朝日新聞DIGITAL
作曲家の船村徹さん死去 「王将」「矢切の渡し」
2017年2月17日12時19分
「別れの一本杉」「王将」「矢切の渡し」など多くのヒット曲を生んだ作曲家の船村徹(ふなむら・とおる、本名福田博郎=ふくだ・ひろお)さんが16日、死去した。84歳だった。
32年、栃木県塩谷町生まれ。親友だった作詞家の高野公男さんとコンビで作った「別れの一本杉」(春日八郎)が55年に大ヒット。以来、涙や故郷、別離を歌に込め、大衆の心をつかんできた。
コロムビア専属時代の代表曲は「東京だョおっ母さん」(島倉千代子)、「王将」(村田英雄)、「矢切の渡し」(ちあきなおみ他)など。78年にフリーになってからも「風雪ながれ旅」(北島三郎)や「兄弟船」(鳥羽一郎)、「みだれ髪」(美空ひばり)などを手がけ、作品は計4千曲を超す。
門下生も多く、歌手の北島三郎さん、鳥羽一郎さんのほか、作曲家の三木たかしさんらが師事。「演歌巡礼」と銘打ち、自らもギターを抱えて全国を回り、ナイトクラブや刑務所で歌った。日本作曲家協会理事長、日本音楽著作権協会会長などを務め、03年に旭日中綬章を受章。昨年、歌謡界で初めて文化勲章を受章した。
(後列左から)北島三郎さん、舟木一夫さん、森サカエさんに囲まれた船村徹さん
昨年、文化勲章を授賞された後も、創作活動への情熱を語っていらした先生ですから、まだまだ、これからもお元気でたくさんの心に沁みる作品を生み出してくださるものと嬉しく思っていました。

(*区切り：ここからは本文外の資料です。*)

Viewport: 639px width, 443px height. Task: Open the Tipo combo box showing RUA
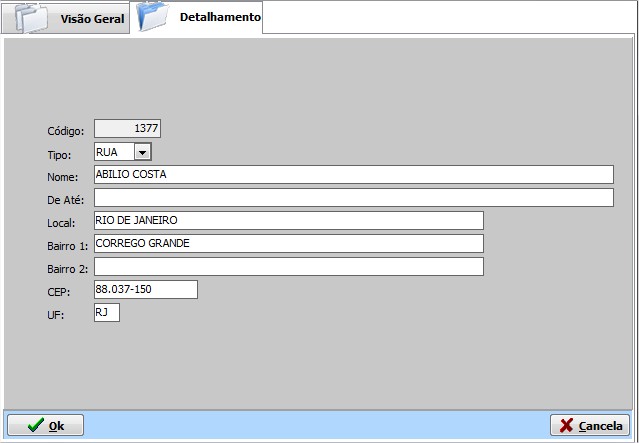pos(113,152)
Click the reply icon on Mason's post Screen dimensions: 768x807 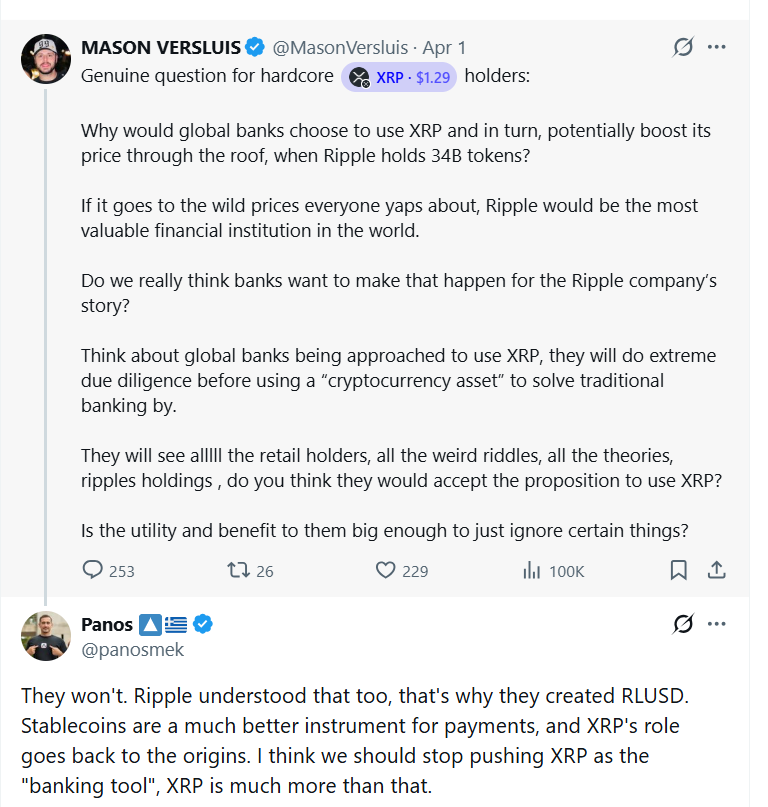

それなのに、こんなに突然にお別れが来てしまうなんて、本当に寂しく悲しすぎます。でも、本当に数限りない名作が日本の流行歌の歴史の中で燦然と輝き、むしろ、その光の大きさ、強さ、美しさは、亡くなられたあとにこそ、しみじみと感じられるような気がします。舟木さんは、船村メロディーの力強さは、多くの人の知るところで、あるけれど、船村先生ほど「美しいメロディー」を作られる作曲家はいない…というようなことをステージでも常におっしゃっています。力強さの中の美しさ、美しい繊細なメロディーでありながらほとばしるような命の息吹のようなものが脈々と波打っている…そんな作品の生命力を、あらためて感じつつ、「その人は昔」のテーマを聴きたいと思います。
その人は昔のテーマ
アルバム「その人は昔」レコーディング風景
きっと、盟友の高野さんとあちらで、つもるお話しをゆっくりとなさることでしょう。どうか安らかにおやすみください。先生、本当に、本当に、ありがとうございました。